Mobilfunk und Kultur

Das stimmt zwar, doch so einfach ist die Rechnung nicht. Auf den angeblich frei gewordenen Bändern senden als "Sekundärnutzer" österreichweit Zigtausende Funkmikrofone bei Open-Air-Veranstaltungen aller Art, auf Film-Sets, in Theatern und Konferenzsälen, Radio- und TV-Studios usw.

Die Audiotechniker müssten in einen anderen Bereich des Spektrums umgesiedelt werden, meinte Serentschy zu ORF.at. (siehe Kasten links).

Seitens der RTR diskutiere man zurzeit mit den Geräteherstellern von Audioanlagen über Anzahl und Art der benötigten Frequenzen, sagte Grinschgl, von einem Konsens sei man aber noch weit entfernt.

Italien: Weiterhin TV

Zur Frage, wer den Austausch all dieser Audioanlagen wohl bezahlen soll, kommt noch der Umstand, dass Deutschland nicht der einzige Nachbar Österreichs ist.
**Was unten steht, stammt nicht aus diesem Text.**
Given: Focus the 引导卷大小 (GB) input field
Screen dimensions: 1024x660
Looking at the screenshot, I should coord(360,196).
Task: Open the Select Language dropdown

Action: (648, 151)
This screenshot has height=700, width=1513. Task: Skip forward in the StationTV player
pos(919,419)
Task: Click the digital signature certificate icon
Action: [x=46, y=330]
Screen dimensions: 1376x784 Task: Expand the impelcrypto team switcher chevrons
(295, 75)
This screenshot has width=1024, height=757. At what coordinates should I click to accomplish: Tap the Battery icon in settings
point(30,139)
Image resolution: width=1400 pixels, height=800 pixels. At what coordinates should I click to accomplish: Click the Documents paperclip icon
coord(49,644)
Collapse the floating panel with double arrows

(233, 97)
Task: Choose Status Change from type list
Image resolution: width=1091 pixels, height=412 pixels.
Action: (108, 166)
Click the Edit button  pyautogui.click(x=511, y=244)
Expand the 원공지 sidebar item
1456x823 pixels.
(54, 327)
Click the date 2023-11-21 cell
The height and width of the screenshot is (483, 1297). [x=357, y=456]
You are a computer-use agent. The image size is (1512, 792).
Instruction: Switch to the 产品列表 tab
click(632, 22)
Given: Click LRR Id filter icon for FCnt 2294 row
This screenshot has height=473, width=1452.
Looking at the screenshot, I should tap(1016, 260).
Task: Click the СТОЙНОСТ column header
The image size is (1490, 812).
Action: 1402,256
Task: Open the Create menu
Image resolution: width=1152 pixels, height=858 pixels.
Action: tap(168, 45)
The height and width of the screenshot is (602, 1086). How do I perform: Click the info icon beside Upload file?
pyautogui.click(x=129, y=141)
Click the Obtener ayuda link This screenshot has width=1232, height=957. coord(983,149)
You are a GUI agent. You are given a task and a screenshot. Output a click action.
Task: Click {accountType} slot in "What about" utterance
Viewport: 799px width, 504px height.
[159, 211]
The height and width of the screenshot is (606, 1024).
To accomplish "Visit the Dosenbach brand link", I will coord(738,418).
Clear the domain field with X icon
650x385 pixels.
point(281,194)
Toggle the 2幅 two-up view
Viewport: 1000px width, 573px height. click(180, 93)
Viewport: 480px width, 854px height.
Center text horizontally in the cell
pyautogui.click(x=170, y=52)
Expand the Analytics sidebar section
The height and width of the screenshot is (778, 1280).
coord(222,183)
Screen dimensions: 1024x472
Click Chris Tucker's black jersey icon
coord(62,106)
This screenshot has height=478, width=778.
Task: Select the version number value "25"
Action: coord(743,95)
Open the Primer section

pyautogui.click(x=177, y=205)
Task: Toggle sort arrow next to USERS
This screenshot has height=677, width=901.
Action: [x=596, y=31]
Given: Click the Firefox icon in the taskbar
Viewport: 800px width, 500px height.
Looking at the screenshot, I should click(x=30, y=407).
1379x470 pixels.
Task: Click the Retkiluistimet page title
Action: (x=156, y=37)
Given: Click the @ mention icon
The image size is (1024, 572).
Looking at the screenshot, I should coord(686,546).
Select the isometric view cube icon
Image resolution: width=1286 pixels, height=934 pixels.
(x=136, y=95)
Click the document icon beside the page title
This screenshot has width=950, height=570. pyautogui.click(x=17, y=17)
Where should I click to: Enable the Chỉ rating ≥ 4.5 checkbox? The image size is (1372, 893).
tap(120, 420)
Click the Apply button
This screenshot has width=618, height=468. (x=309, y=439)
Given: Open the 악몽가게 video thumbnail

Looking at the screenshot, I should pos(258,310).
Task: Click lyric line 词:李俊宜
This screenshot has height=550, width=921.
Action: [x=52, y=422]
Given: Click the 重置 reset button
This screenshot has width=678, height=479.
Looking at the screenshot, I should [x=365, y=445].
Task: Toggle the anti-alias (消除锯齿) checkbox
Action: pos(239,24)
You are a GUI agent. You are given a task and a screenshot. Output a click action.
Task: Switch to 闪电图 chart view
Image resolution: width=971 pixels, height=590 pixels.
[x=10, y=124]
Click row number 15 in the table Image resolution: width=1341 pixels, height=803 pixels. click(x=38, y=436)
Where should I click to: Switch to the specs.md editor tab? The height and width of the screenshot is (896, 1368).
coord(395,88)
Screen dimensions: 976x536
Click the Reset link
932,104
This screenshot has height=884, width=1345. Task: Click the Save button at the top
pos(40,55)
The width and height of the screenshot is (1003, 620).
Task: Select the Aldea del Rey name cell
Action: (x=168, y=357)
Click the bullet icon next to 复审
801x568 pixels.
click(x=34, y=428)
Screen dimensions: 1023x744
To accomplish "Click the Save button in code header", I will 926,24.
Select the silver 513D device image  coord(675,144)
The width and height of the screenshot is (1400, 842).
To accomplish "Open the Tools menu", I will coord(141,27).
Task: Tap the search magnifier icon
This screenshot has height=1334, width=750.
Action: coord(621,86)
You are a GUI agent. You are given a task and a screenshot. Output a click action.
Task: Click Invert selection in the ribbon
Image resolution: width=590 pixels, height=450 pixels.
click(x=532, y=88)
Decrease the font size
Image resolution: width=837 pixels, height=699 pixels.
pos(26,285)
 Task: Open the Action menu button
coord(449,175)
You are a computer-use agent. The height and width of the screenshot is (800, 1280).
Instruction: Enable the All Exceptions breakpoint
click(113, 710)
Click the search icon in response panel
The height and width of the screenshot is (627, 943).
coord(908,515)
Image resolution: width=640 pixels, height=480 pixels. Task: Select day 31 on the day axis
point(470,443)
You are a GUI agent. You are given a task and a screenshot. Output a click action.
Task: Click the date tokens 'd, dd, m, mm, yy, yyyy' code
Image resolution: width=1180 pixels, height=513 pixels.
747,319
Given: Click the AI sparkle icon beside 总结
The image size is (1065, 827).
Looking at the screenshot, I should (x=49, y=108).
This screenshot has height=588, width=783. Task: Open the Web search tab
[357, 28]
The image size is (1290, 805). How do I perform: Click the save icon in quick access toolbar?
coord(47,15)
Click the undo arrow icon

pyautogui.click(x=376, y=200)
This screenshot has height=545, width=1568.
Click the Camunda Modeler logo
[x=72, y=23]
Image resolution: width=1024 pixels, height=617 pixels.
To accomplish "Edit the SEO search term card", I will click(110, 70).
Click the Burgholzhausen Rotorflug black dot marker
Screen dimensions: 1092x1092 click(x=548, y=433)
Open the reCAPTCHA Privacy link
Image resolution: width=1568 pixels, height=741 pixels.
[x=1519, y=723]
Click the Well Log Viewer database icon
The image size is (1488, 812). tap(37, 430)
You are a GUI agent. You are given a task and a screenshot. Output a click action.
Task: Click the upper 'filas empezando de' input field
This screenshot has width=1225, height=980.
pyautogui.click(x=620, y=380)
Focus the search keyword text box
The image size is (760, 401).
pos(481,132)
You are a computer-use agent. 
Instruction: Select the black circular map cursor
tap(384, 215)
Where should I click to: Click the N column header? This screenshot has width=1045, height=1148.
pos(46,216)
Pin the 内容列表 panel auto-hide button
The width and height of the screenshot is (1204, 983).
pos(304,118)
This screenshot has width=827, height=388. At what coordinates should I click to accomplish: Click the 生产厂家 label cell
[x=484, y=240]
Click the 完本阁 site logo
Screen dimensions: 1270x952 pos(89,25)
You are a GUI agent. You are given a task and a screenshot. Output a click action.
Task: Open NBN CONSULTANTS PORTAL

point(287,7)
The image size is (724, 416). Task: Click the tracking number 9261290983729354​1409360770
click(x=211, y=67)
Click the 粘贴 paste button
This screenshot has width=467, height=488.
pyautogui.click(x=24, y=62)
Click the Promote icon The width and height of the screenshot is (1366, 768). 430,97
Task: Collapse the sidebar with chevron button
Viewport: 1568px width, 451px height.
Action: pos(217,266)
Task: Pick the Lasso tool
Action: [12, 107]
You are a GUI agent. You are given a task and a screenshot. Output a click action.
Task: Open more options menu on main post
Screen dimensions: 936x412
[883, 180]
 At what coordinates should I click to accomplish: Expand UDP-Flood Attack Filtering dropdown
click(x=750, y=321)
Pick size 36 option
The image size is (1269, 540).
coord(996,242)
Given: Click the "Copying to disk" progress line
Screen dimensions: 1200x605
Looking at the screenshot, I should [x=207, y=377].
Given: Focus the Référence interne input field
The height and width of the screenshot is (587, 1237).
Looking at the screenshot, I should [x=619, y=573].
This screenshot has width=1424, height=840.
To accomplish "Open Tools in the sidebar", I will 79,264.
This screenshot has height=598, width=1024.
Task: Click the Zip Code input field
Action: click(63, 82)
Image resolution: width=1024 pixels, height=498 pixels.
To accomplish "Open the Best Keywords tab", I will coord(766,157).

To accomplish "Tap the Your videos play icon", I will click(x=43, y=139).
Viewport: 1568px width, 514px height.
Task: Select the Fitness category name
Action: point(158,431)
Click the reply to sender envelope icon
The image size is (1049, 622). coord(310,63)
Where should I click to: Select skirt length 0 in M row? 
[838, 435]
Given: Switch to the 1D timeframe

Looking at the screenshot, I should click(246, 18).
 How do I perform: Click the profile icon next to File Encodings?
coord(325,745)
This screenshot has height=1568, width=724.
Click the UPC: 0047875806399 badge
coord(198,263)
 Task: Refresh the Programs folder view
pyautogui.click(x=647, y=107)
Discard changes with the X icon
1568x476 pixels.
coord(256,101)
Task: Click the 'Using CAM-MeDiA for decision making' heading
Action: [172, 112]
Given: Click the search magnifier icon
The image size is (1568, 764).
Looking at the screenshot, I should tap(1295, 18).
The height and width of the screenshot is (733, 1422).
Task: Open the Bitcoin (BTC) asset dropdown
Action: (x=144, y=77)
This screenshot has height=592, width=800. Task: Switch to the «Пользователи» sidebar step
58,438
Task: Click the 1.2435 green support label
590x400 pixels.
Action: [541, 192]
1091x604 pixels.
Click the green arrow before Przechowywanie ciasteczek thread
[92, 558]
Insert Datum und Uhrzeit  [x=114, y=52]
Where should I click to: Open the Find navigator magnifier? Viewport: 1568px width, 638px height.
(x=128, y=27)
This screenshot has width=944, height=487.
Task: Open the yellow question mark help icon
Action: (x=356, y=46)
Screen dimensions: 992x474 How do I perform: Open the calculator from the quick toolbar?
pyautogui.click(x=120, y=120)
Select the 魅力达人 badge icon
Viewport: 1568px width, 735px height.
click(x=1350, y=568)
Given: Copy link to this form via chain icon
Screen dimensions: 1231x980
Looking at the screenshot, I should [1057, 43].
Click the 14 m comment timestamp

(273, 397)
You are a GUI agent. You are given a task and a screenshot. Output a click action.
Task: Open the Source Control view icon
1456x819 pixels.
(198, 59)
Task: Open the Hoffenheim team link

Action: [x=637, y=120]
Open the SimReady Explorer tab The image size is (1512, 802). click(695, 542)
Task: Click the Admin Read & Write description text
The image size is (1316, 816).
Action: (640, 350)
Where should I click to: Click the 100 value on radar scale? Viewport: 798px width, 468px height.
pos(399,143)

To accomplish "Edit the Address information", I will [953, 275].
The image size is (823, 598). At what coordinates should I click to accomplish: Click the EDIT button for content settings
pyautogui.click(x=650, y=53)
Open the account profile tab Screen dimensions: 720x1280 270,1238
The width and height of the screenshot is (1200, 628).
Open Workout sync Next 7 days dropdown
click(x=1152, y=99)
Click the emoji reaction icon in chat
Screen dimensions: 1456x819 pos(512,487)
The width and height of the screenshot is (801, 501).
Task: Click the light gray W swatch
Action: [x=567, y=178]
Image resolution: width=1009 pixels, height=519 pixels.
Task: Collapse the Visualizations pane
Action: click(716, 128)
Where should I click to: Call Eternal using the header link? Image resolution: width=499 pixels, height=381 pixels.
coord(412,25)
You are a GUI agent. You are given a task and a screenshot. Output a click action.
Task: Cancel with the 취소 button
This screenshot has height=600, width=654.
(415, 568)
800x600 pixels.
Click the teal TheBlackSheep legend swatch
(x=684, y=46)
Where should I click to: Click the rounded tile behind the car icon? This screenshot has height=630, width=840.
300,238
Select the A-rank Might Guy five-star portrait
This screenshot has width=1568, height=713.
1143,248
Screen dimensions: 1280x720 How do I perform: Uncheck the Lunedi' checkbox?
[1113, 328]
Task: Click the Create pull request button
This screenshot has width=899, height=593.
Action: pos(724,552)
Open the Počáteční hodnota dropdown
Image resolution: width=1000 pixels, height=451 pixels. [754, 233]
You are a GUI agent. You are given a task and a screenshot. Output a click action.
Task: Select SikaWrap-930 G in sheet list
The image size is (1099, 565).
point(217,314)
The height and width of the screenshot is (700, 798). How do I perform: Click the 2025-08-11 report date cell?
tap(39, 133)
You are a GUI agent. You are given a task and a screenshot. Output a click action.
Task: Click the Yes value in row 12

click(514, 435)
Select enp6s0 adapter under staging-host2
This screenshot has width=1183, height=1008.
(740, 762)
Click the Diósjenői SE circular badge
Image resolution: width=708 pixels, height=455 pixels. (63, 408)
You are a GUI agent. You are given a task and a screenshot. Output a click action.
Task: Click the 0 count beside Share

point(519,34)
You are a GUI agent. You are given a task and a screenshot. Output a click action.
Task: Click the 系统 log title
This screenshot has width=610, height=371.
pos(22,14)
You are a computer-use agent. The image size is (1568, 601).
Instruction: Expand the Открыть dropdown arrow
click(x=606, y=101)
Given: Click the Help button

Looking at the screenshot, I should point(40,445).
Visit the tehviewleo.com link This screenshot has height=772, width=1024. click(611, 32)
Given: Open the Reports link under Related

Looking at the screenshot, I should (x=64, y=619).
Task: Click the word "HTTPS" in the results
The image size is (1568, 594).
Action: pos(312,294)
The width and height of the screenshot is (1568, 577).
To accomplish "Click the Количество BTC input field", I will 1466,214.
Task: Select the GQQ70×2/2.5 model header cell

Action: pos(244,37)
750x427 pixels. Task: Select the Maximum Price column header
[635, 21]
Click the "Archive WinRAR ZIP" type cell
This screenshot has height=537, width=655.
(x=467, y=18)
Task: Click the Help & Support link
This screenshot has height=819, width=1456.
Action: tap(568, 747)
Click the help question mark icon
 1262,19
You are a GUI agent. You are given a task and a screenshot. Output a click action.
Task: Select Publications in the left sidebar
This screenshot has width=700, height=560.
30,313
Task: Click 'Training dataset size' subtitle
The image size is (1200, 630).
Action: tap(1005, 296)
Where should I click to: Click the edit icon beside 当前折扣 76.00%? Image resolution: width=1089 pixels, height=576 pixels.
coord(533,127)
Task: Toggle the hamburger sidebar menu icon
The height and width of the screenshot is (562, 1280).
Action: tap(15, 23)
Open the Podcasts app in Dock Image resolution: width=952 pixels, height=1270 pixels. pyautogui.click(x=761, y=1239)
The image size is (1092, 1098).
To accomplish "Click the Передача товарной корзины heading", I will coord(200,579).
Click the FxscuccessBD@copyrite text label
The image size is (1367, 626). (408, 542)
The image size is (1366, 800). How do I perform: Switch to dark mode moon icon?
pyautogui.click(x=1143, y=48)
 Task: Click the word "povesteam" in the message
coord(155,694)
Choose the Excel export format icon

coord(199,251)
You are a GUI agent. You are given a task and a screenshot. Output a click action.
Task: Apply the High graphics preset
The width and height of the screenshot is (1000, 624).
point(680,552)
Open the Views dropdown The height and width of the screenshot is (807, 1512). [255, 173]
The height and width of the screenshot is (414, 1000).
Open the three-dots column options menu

In Italien sei zum Beispiel bereits fix, dass das gesamte Frequenzband für Rundfunkzwecke gewidmet bleibe, so Grinschgl weiter. Das heißt, über die Südgrenze Österreichs strahlen auf absehbare Zeit auch weiterhin italienische TV-Stationen ein. Auch in anderen Nachbarstaaten sei die Digitalisierung noch längst nicht abgeschlossen, somit bleibe der fragliche Bereich dort noch für Jahre von Analog-TV belegt, sagte Grinschgl weiter.

Funksignale, Landesgrenzen

In Tschechien soll Analog-TV erst 2012 abgeschaltet werden, dasselbe gilt für Ungarn und die Slowakei, Entscheidungen über eine mögliche Umwidmung von Teilen des Spektrums stehen noch aus.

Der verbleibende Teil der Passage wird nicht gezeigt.